Reflecting on the Journey
Looking back, the migration was a significant undertaking that required an effort of more than 6 months, collaboration, and innovation. It wasn't just a technical upgrade—it was a transformation of how we operate.
Lessons Learned
Thorough Planning is Crucial: Detailed migration plans helped us navigate complex challenges.
Invest in Your Team: Training and supporting the team ensured a smooth transition.
Embrace Automation and Infrastructure as Code: Tools like Pulumi and Jenkins streamlined our processes.
Prioritize Security and Compliance: Building security into every layer right from day zero prevented issues down the line.
Stay Adaptable: Being ready to adjust plans helped us overcome unforeseen obstacles.
The Final Architecture
Yes! This is the final architecture we ended up with, and I definitely sleep better at night knowing we’re relying on proven, open-source tools that we can trust. Is this the end of the road? Not at all! As Storylane continues to grow and evolve, with new features being rolled out every few weeks, this architecture will evolve alongside it. But rest assured, we’ll continue to share our learnings as we move forward.
Conclusion: A New Chapter
Our journey from EC2 to Kubernetes was challenging but immensely rewarding. We've built a scalable, efficient, and robust infrastructure that not only meets our current needs but also sets us up for future growth.

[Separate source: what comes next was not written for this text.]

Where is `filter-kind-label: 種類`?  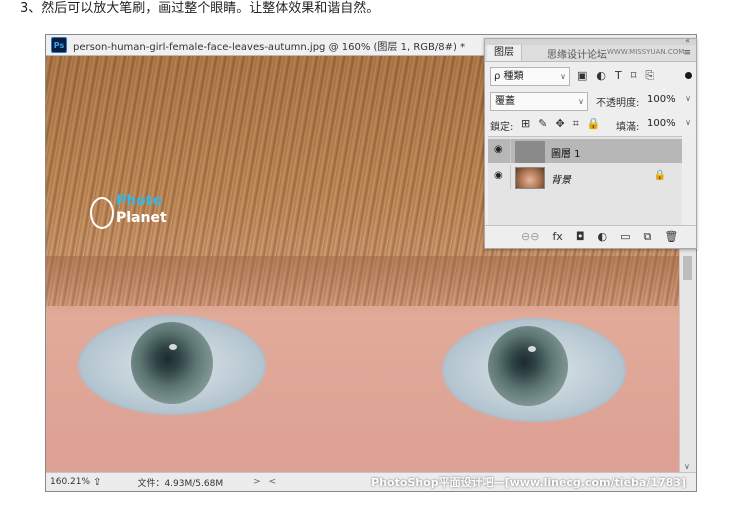 filter-kind-label: 種類 is located at coordinates (514, 76). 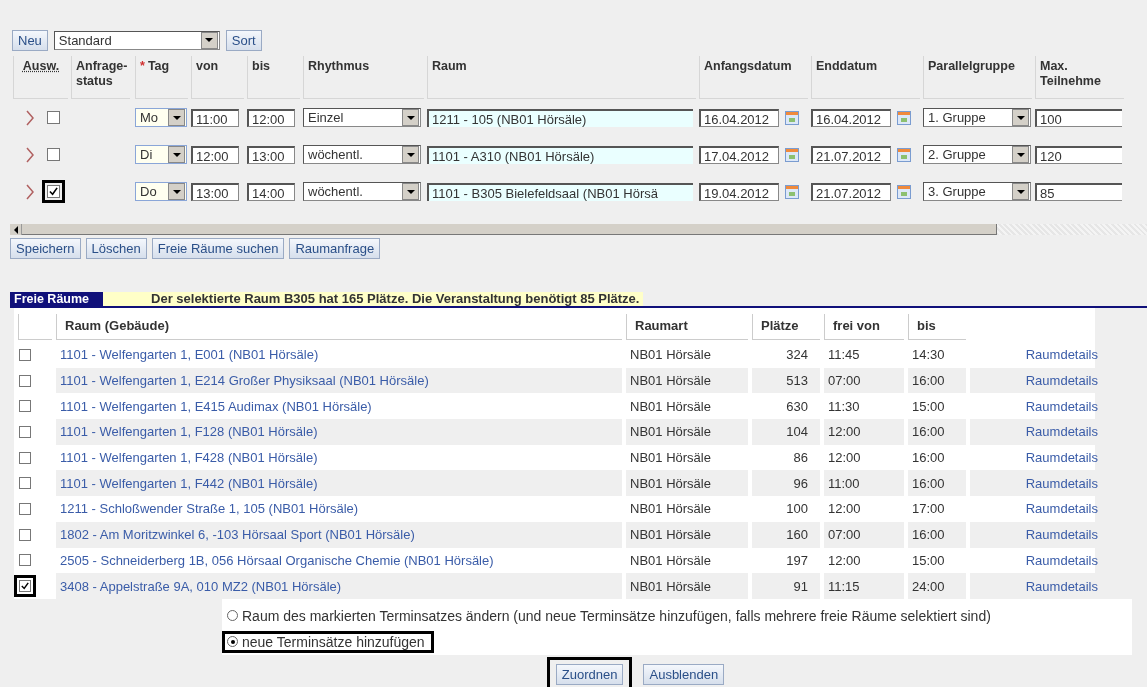 I want to click on scroll-left-button, so click(x=16, y=230).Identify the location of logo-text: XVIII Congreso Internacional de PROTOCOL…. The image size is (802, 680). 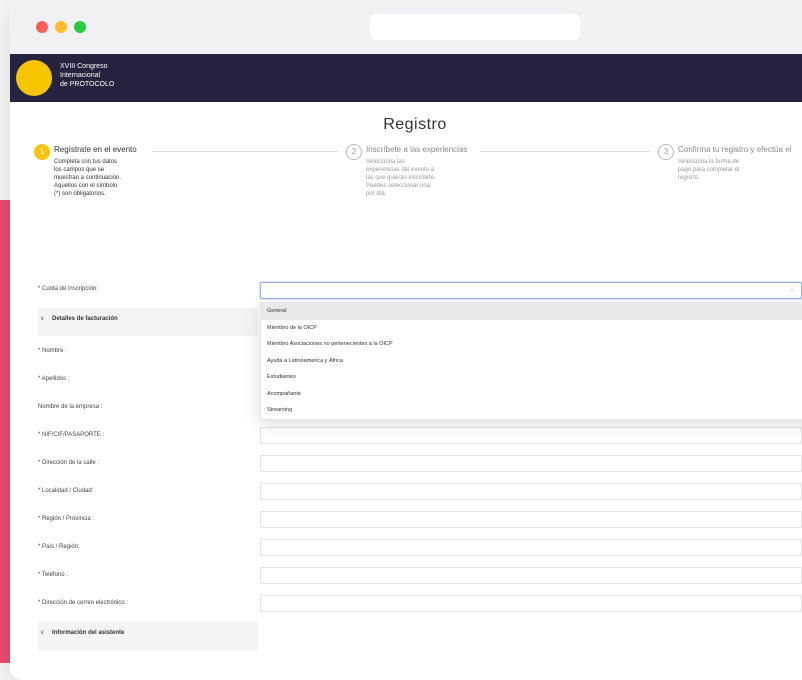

To anyone considering a similar path, we hope our story provides insight and inspiration. Embrace the challenges, invest in your team, and keep the end goal in sight. The transformation is worth the effort.
Epilogue: Sharing Our Story
By sharing our experience, we aim to contribute to the collective knowledge of the tech community. Whether you're a fresh graduate stepping into the cloud domain or an experienced professional navigating infrastructure challenges, we hope our journey offers valuable lessons and encouragement.
Let's continue to learn from each other, innovate, and build the products of the future together.